** PROBLEM DESCRIPTION **
Set down the data exactly as it appears, from the start of the data through the line that contains "Action: (944, 227)", inclusive.

**** RECORDS FOR PROCESSING

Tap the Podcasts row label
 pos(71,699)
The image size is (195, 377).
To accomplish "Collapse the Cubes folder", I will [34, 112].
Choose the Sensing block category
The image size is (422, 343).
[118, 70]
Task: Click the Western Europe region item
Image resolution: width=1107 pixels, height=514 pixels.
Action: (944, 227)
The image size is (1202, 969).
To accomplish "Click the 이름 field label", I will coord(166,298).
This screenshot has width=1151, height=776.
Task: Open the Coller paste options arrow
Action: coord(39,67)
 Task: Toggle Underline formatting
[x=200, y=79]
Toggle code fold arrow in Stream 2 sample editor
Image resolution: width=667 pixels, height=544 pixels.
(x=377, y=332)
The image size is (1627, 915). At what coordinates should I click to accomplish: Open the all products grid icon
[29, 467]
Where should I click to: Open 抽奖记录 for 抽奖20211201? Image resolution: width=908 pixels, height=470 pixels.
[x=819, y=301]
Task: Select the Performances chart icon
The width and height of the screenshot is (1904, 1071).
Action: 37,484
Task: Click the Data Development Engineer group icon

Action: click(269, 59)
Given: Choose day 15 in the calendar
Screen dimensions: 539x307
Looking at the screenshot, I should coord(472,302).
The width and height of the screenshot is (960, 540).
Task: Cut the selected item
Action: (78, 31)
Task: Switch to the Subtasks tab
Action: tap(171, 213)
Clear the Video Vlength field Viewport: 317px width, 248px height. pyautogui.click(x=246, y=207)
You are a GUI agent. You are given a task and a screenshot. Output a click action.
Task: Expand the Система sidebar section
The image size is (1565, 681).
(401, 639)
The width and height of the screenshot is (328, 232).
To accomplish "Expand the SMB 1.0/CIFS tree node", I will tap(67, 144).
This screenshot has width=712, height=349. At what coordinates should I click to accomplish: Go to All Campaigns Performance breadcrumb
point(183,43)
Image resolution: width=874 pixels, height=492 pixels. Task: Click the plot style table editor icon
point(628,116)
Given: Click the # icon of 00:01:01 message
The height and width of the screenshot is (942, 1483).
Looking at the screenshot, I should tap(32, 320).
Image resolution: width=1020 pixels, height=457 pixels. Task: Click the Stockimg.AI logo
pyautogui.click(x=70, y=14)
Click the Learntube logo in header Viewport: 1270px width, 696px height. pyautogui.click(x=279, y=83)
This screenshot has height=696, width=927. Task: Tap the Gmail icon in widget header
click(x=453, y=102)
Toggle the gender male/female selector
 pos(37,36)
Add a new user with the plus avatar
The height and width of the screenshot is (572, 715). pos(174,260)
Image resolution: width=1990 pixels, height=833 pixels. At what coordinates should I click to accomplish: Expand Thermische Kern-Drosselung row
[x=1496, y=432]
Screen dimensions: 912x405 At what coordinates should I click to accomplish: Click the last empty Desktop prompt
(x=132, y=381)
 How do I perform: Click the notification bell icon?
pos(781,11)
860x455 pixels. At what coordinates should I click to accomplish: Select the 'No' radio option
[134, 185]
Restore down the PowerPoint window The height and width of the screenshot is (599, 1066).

********

** EXERCISE RESPONSE **
Tap the Podcasts row label
 pos(71,699)
The image size is (195, 377).
To accomplish "Collapse the Cubes folder", I will [34, 112].
Choose the Sensing block category
The image size is (422, 343).
[118, 70]
Task: Click the Western Europe region item
Image resolution: width=1107 pixels, height=514 pixels.
Action: (944, 227)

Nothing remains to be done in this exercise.